Sakato's Medal of Honor recognized his heroic conduct in frontline fighting in northern France in 1944. He charged an enemy stronghold, and then took command of his platoon and led it in defense of the position.

CITATION:
Private George T. Sakato distinguished himself by extraordinary heroism in action on 29 October 1944, on hill 617 in the vicinity of Biffontaine, France. After his platoon had virtually destroyed two enemy defense lines, during which he personally killed five enemy soldiers and captured four, his unit was pinned down by heavy enemy fire.

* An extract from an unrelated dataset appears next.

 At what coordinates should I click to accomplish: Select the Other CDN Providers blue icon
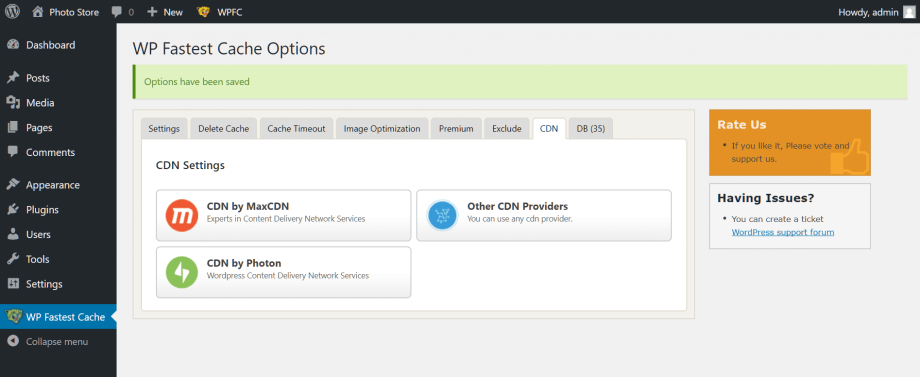(442, 215)
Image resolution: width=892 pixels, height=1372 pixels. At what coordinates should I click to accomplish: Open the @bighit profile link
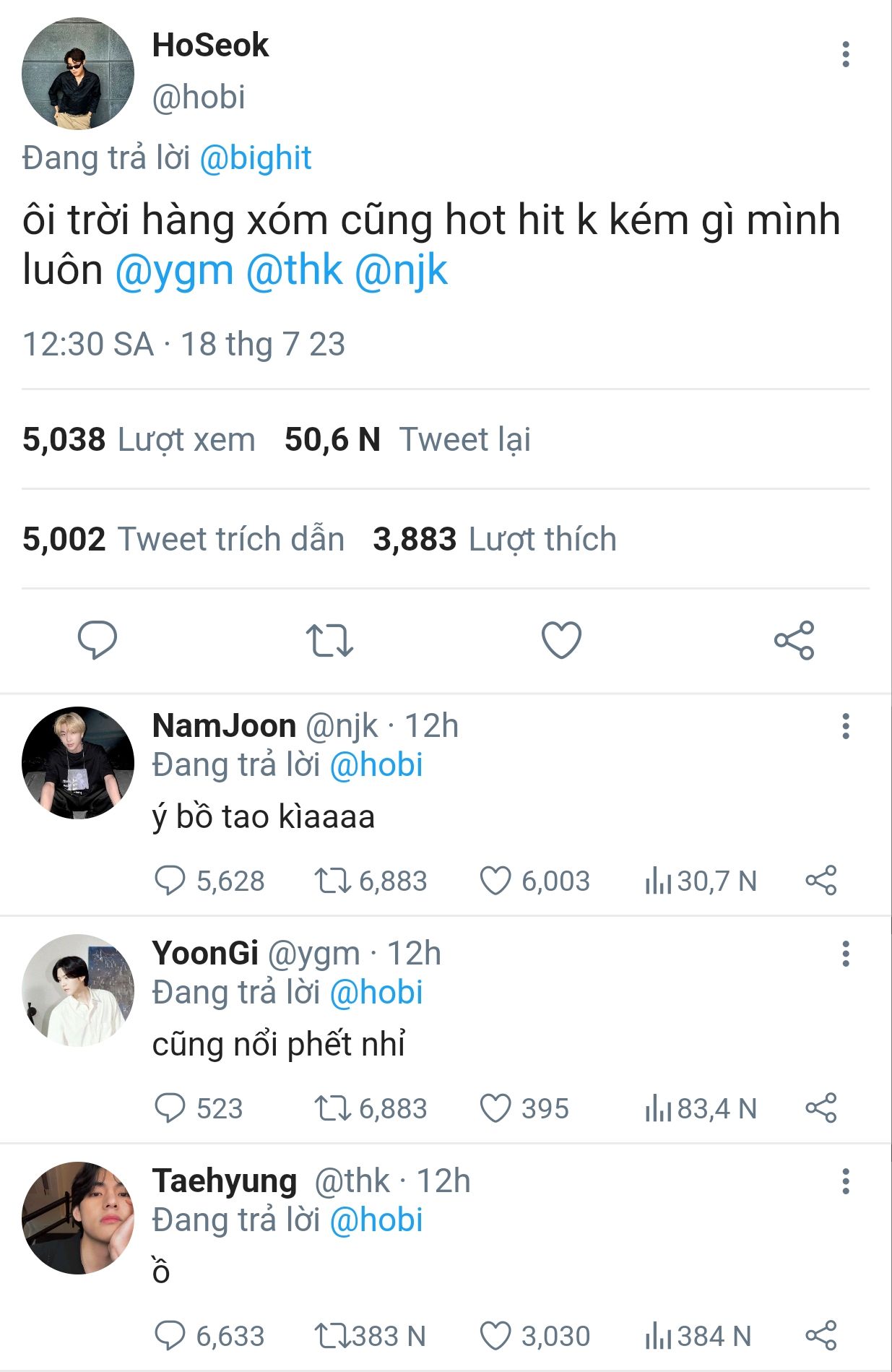pyautogui.click(x=256, y=158)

Disregarding the enemy fire, Private Sakato made a one-man rush that encouraged his platoon to charge and destroy the enemy strongpoint. While his platoon was reorganizing, he proved to be the inspiration of his squad in halting a counter-attack on the left flank during which his squad leader was killed. Taking charge of the squad, he continued his relentless tactics, using an enemy rifle and P-38 pistol to stop an organized enemy attack. During this entire action, he killed 12 and wounded two, personally captured four and assisted his platoon in taking 34 prisoners. By continuously ignoring enemy fire, and by his gallant courage and fighting spirit, he turned impending defeat into victory and helped his platoon complete its mission. Private Sakato's extraordinary heroism and devotion to duty are in keeping with the highest traditions of military service and reflect great credit on him, his unit, and the United States Army.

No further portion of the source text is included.